A terre, c’est un gros village qui occupe tout le motu depuis la passe jusqu’à un bras de mer côté intérieur.

On retrouve les bâtiments administratifs de cette capitale du centre Tuamotu. Le collège accueille les enfants des atolls voisins. L’église est sur le point d’être restaurée car le clocher menace de s’effondrer.

En attendant, la cloche a été démontée et installée dans l’arbre de la cour!

3 magasins, un snack et, paraît-il deux artistes qui ne sont pas là en ce moment. Un petit phare côté océan permet de repérer la passe de nuit.

Et un grand bâtiment surélevé sensé accueillir la population en cas de tsunami. Des maisons bien entretenues, d’autres en ruine, au milieu de terrains vagues.
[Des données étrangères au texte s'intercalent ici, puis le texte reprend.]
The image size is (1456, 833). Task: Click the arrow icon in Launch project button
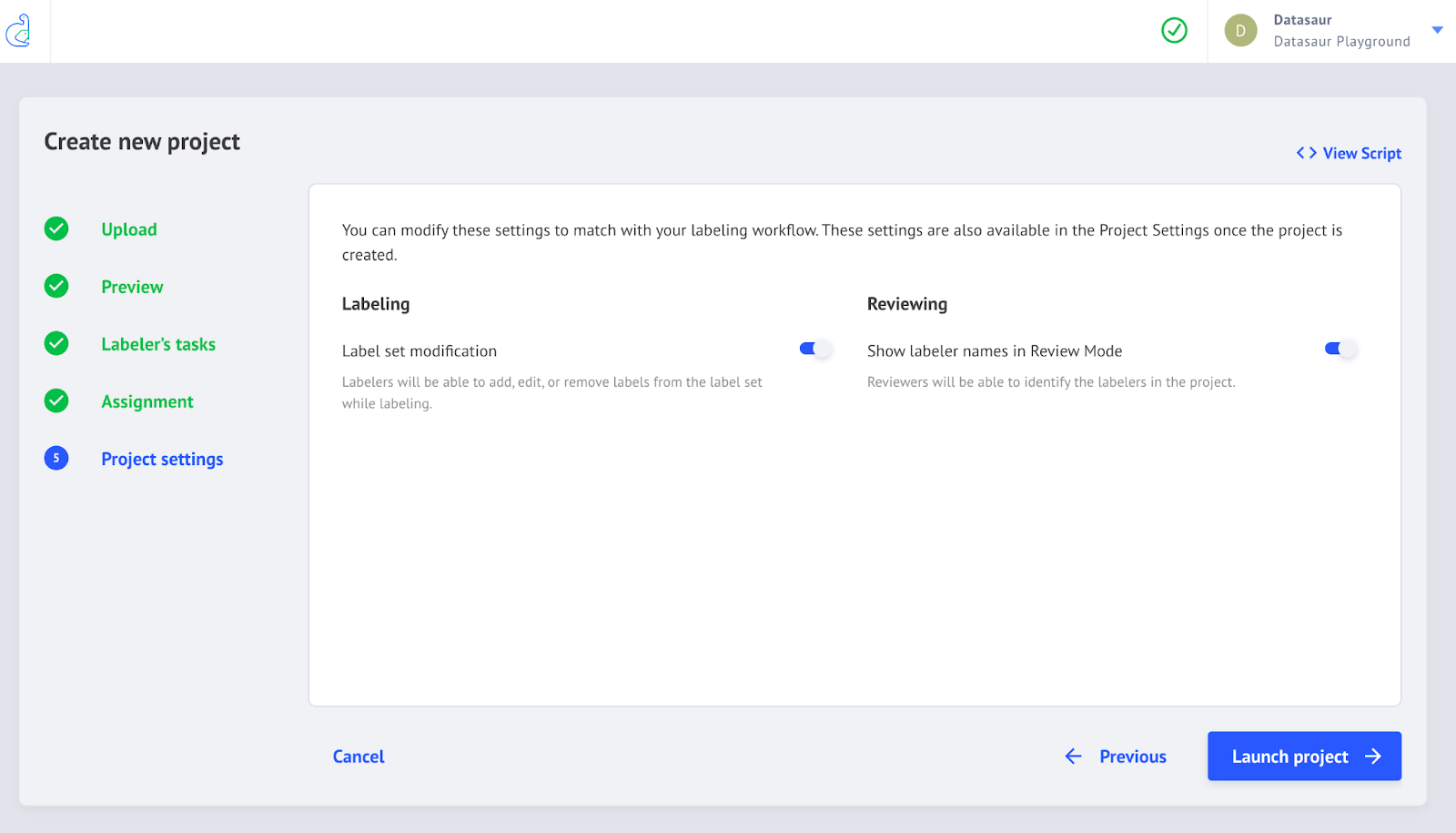pyautogui.click(x=1371, y=756)
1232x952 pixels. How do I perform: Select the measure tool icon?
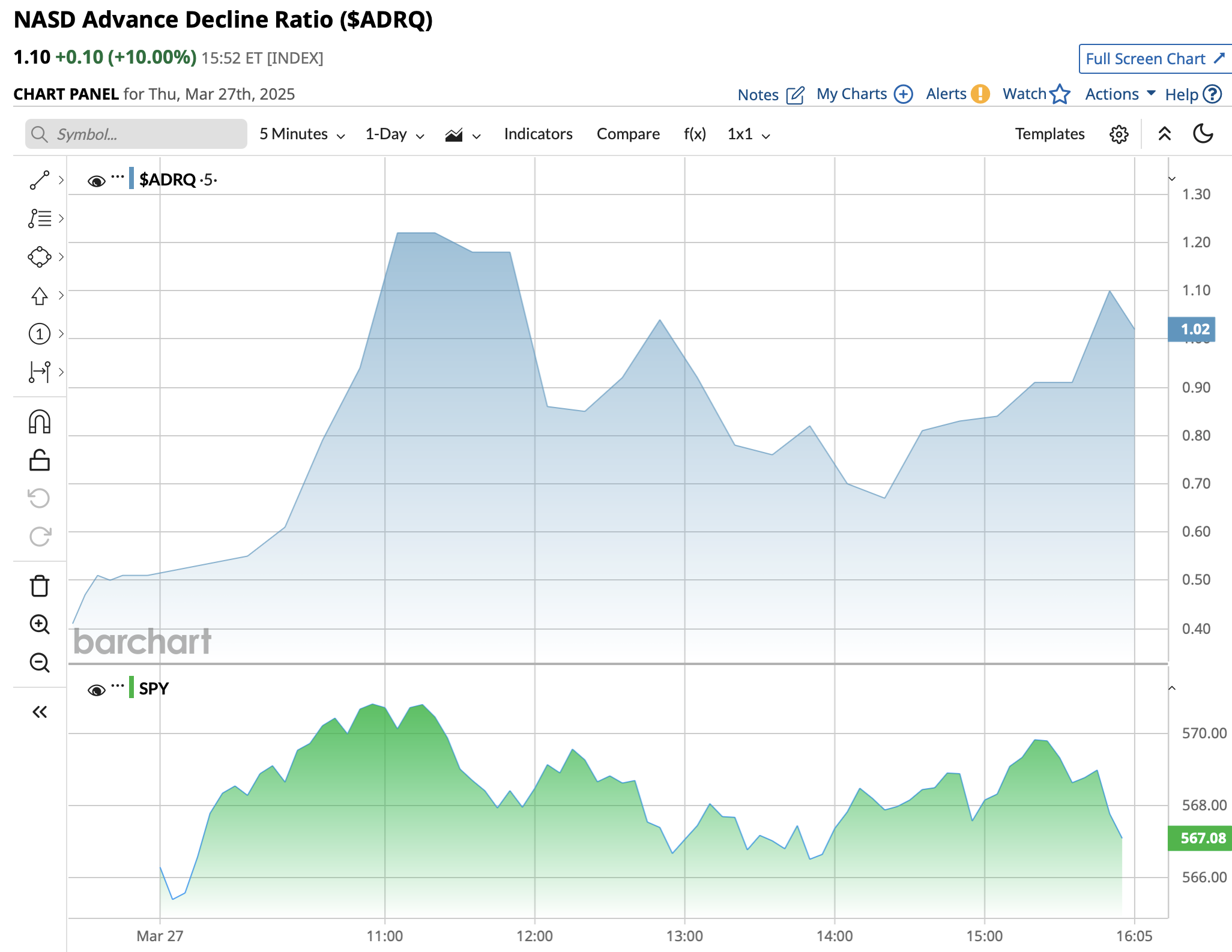point(40,372)
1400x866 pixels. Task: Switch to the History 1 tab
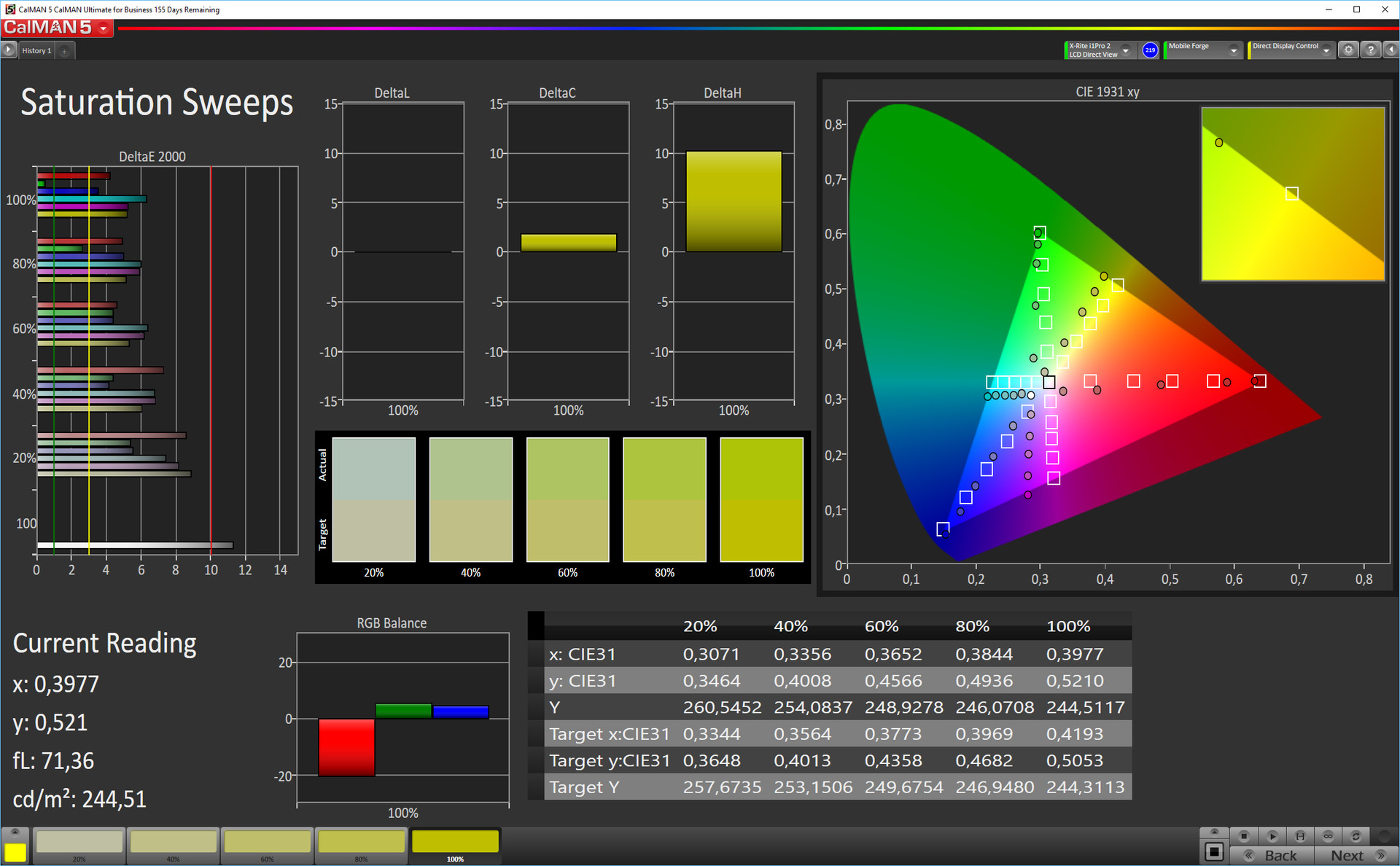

Le long de la passe, les maisons ont été abandonnées car inondées régulièrement et des matériaux de toutes sortes ont été empilés pour essayer de protéger le village. Il est certain que ce village est particulièrement vulnérable à la montée des eaux, d’autant que le village a été en fait construit sur un petit motu, séparé du grand motu suivant par un vrai bras de mer, qui abrite un petit port.

Les habitants sont très gentils mais l’inaction est la règle, en dehors du coprah.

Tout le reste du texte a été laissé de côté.